== Written instruction ==
Reproduce each of the following records verbatim, line for line.
--- Start Data for processing ---
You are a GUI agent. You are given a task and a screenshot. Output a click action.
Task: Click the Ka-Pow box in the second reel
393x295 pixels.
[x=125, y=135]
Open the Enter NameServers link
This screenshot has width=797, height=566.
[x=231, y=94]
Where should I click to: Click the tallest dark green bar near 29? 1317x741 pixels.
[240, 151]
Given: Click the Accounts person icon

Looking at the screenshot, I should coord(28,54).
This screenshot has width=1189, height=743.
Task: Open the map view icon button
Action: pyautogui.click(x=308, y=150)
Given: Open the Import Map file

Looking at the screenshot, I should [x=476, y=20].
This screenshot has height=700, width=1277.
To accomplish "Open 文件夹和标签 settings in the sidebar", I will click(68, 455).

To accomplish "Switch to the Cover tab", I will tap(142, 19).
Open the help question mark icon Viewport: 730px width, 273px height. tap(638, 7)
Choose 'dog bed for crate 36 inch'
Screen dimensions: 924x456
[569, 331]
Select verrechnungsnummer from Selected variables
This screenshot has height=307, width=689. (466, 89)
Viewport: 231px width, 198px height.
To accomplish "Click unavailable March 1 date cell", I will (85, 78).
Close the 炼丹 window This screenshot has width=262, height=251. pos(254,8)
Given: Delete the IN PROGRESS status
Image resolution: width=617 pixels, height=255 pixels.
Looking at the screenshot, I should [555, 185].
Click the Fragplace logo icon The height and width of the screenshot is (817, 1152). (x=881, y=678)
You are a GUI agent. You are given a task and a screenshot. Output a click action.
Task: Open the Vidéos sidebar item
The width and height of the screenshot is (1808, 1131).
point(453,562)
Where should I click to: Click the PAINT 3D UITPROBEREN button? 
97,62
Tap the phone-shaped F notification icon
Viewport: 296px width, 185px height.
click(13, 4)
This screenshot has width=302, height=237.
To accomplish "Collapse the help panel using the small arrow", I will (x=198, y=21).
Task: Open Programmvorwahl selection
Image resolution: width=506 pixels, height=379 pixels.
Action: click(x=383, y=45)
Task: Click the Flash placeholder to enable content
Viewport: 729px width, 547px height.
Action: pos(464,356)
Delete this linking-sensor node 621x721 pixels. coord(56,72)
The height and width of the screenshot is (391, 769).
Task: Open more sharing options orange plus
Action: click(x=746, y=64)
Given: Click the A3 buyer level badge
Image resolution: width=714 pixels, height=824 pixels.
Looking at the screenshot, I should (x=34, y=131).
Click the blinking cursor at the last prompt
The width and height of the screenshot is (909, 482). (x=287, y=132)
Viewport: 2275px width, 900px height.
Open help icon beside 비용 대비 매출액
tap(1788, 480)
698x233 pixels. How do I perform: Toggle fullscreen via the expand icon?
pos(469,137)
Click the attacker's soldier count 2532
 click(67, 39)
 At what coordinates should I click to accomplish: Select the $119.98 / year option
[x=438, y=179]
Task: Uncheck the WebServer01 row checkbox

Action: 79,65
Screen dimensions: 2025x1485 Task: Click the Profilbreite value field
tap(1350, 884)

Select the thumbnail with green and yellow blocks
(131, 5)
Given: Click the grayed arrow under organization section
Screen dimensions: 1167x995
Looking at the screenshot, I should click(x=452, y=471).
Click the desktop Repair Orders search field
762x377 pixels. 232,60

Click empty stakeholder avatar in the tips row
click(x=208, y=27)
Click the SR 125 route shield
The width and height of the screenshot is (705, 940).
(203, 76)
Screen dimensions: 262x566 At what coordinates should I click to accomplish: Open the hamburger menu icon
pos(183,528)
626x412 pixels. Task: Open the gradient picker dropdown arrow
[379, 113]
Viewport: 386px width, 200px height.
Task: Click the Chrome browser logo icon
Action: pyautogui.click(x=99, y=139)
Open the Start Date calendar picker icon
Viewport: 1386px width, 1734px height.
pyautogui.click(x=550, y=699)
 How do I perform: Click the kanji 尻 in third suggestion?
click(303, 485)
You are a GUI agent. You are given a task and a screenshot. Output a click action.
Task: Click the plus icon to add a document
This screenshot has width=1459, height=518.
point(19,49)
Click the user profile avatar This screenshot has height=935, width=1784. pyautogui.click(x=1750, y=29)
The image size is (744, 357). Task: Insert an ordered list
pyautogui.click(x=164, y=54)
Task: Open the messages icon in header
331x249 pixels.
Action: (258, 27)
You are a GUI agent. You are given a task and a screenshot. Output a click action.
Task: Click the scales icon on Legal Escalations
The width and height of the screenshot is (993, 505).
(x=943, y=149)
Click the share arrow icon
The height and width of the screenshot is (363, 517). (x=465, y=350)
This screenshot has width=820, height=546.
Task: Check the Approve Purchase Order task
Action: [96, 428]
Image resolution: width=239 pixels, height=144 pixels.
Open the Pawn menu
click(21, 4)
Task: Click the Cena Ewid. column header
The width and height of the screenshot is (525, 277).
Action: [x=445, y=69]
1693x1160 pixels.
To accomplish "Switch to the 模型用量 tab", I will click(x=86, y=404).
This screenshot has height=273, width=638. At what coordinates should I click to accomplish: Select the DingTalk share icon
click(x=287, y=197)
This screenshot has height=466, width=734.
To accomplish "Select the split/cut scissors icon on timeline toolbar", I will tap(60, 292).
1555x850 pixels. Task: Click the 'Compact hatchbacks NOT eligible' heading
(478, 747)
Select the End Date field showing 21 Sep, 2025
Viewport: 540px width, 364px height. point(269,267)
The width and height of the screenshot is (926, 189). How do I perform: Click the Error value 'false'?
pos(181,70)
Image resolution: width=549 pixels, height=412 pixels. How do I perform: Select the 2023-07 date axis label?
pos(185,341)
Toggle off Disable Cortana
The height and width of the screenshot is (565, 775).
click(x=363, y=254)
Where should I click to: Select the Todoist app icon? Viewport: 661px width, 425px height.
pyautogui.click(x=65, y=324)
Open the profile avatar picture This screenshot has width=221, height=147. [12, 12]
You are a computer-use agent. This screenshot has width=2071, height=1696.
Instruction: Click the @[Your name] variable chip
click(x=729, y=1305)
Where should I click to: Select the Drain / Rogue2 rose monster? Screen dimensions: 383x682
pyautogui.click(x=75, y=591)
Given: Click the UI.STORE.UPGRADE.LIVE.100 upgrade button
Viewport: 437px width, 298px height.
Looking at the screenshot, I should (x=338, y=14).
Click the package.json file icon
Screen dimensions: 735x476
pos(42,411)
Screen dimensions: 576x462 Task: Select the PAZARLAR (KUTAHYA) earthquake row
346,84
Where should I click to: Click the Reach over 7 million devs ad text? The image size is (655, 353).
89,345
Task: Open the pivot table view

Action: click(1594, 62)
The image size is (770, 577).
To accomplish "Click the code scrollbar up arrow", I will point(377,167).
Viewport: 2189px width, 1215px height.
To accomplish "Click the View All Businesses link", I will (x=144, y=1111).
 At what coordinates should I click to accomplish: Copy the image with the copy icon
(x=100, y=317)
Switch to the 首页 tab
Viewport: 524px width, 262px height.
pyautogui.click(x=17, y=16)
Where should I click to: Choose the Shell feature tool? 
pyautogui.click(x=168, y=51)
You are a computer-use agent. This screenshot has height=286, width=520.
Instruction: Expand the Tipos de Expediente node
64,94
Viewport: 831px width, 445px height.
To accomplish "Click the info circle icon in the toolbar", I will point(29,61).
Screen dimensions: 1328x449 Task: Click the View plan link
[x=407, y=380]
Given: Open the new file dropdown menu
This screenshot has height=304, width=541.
--- End Data for processing ---
== Output for this exercise ==
You are a GUI agent. You are given a task and a screenshot. Output a click action.
Task: Click the Ka-Pow box in the second reel
393x295 pixels.
[x=125, y=135]
Open the Enter NameServers link
This screenshot has width=797, height=566.
[x=231, y=94]
Where should I click to: Click the tallest dark green bar near 29? 1317x741 pixels.
[240, 151]
Given: Click the Accounts person icon

Looking at the screenshot, I should coord(28,54).
This screenshot has width=1189, height=743.
Task: Open the map view icon button
Action: pyautogui.click(x=308, y=150)
Given: Open the Import Map file

Looking at the screenshot, I should [x=476, y=20].
This screenshot has height=700, width=1277.
To accomplish "Open 文件夹和标签 settings in the sidebar", I will click(68, 455).

To accomplish "Switch to the Cover tab", I will tap(142, 19).
Open the help question mark icon Viewport: 730px width, 273px height. tap(638, 7)
Choose 'dog bed for crate 36 inch'
Screen dimensions: 924x456
[569, 331]
Select verrechnungsnummer from Selected variables
This screenshot has height=307, width=689. (466, 89)
Viewport: 231px width, 198px height.
To accomplish "Click unavailable March 1 date cell", I will (85, 78).
Close the 炼丹 window This screenshot has width=262, height=251. pos(254,8)
Given: Delete the IN PROGRESS status
Image resolution: width=617 pixels, height=255 pixels.
Looking at the screenshot, I should [555, 185].
Click the Fragplace logo icon The height and width of the screenshot is (817, 1152). (x=881, y=678)
You are a GUI agent. You are given a task and a screenshot. Output a click action.
Task: Open the Vidéos sidebar item
The width and height of the screenshot is (1808, 1131).
point(453,562)
Where should I click to: Click the PAINT 3D UITPROBEREN button? 
97,62
Tap the phone-shaped F notification icon
Viewport: 296px width, 185px height.
click(13, 4)
This screenshot has width=302, height=237.
To accomplish "Collapse the help panel using the small arrow", I will (x=198, y=21).
Task: Open Programmvorwahl selection
Image resolution: width=506 pixels, height=379 pixels.
Action: click(x=383, y=45)
Task: Click the Flash placeholder to enable content
Viewport: 729px width, 547px height.
Action: pos(464,356)
Delete this linking-sensor node 621x721 pixels. coord(56,72)
The height and width of the screenshot is (391, 769).
Task: Open more sharing options orange plus
Action: click(x=746, y=64)
Given: Click the A3 buyer level badge
Image resolution: width=714 pixels, height=824 pixels.
Looking at the screenshot, I should (x=34, y=131).
Click the blinking cursor at the last prompt
The width and height of the screenshot is (909, 482). (x=287, y=132)
Viewport: 2275px width, 900px height.
Open help icon beside 비용 대비 매출액
tap(1788, 480)
698x233 pixels. How do I perform: Toggle fullscreen via the expand icon?
pos(469,137)
Click the attacker's soldier count 2532
 click(67, 39)
 At what coordinates should I click to accomplish: Select the $119.98 / year option
[x=438, y=179]
Task: Uncheck the WebServer01 row checkbox

Action: 79,65
Screen dimensions: 2025x1485 Task: Click the Profilbreite value field
tap(1350, 884)

Select the thumbnail with green and yellow blocks
(131, 5)
Given: Click the grayed arrow under organization section
Screen dimensions: 1167x995
Looking at the screenshot, I should click(x=452, y=471).
Click the desktop Repair Orders search field
762x377 pixels. 232,60

Click empty stakeholder avatar in the tips row
click(x=208, y=27)
Click the SR 125 route shield
The width and height of the screenshot is (705, 940).
(203, 76)
Screen dimensions: 262x566 At what coordinates should I click to accomplish: Open the hamburger menu icon
pos(183,528)
626x412 pixels. Task: Open the gradient picker dropdown arrow
[379, 113]
Viewport: 386px width, 200px height.
Task: Click the Chrome browser logo icon
Action: pyautogui.click(x=99, y=139)
Open the Start Date calendar picker icon
Viewport: 1386px width, 1734px height.
pyautogui.click(x=550, y=699)
 How do I perform: Click the kanji 尻 in third suggestion?
click(303, 485)
You are a GUI agent. You are given a task and a screenshot. Output a click action.
Task: Click the plus icon to add a document
This screenshot has width=1459, height=518.
point(19,49)
Click the user profile avatar This screenshot has height=935, width=1784. pyautogui.click(x=1750, y=29)
The image size is (744, 357). Task: Insert an ordered list
pyautogui.click(x=164, y=54)
Task: Open the messages icon in header
331x249 pixels.
Action: (258, 27)
You are a GUI agent. You are given a task and a screenshot. Output a click action.
Task: Click the scales icon on Legal Escalations
The width and height of the screenshot is (993, 505).
(x=943, y=149)
Click the share arrow icon
The height and width of the screenshot is (363, 517). (x=465, y=350)
This screenshot has width=820, height=546.
Task: Check the Approve Purchase Order task
Action: [96, 428]
Image resolution: width=239 pixels, height=144 pixels.
Open the Pawn menu
click(21, 4)
Task: Click the Cena Ewid. column header
The width and height of the screenshot is (525, 277).
Action: [x=445, y=69]
1693x1160 pixels.
To accomplish "Switch to the 模型用量 tab", I will click(x=86, y=404).
This screenshot has height=273, width=638. At what coordinates should I click to accomplish: Select the DingTalk share icon
click(x=287, y=197)
This screenshot has height=466, width=734.
To accomplish "Select the split/cut scissors icon on timeline toolbar", I will tap(60, 292).
1555x850 pixels. Task: Click the 'Compact hatchbacks NOT eligible' heading
(478, 747)
Select the End Date field showing 21 Sep, 2025
Viewport: 540px width, 364px height. point(269,267)
The width and height of the screenshot is (926, 189). How do I perform: Click the Error value 'false'?
pos(181,70)
Image resolution: width=549 pixels, height=412 pixels. How do I perform: Select the 2023-07 date axis label?
pos(185,341)
Toggle off Disable Cortana
The height and width of the screenshot is (565, 775).
click(x=363, y=254)
Where should I click to: Select the Todoist app icon? Viewport: 661px width, 425px height.
pyautogui.click(x=65, y=324)
Open the profile avatar picture This screenshot has width=221, height=147. [12, 12]
You are a computer-use agent. This screenshot has width=2071, height=1696.
Instruction: Click the @[Your name] variable chip
click(x=729, y=1305)
Where should I click to: Select the Drain / Rogue2 rose monster? Screen dimensions: 383x682
pyautogui.click(x=75, y=591)
Given: Click the UI.STORE.UPGRADE.LIVE.100 upgrade button
Viewport: 437px width, 298px height.
Looking at the screenshot, I should (x=338, y=14).
Click the package.json file icon
Screen dimensions: 735x476
pos(42,411)
Screen dimensions: 576x462 Task: Select the PAZARLAR (KUTAHYA) earthquake row
346,84
Where should I click to: Click the Reach over 7 million devs ad text? The image size is (655, 353).
89,345
Task: Open the pivot table view

Action: click(1594, 62)
The image size is (770, 577).
To accomplish "Click the code scrollbar up arrow", I will point(377,167).
Viewport: 2189px width, 1215px height.
To accomplish "Click the View All Businesses link", I will (x=144, y=1111).
 At what coordinates should I click to accomplish: Copy the image with the copy icon
(x=100, y=317)
Switch to the 首页 tab
Viewport: 524px width, 262px height.
pyautogui.click(x=17, y=16)
Where should I click to: Choose the Shell feature tool? 
pyautogui.click(x=168, y=51)
You are a computer-use agent. This screenshot has height=286, width=520.
Instruction: Expand the Tipos de Expediente node
64,94
Viewport: 831px width, 445px height.
To accomplish "Click the info circle icon in the toolbar", I will point(29,61).
Screen dimensions: 1328x449 Task: Click the View plan link
[x=407, y=380]
Given: Open the new file dropdown menu
This screenshot has height=304, width=541.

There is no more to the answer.